### About this task
Starting at the line that contains "Instruction: Click the", please transcribe every line through the end of the entries, exactly and with no pictures.

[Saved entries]
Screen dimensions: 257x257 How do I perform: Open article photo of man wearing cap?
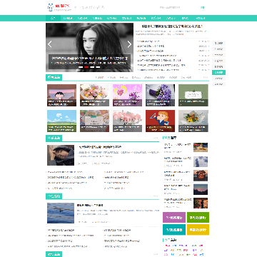click(61, 155)
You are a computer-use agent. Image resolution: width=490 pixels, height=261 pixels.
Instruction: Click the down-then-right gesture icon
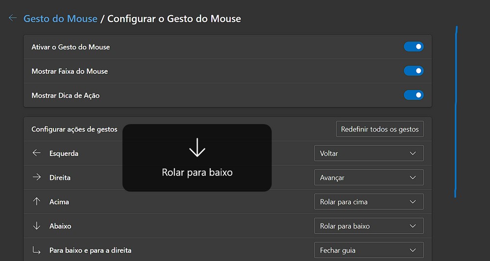pyautogui.click(x=36, y=250)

### Response
Instruction: Click the down-then-right gesture icon
pyautogui.click(x=36, y=250)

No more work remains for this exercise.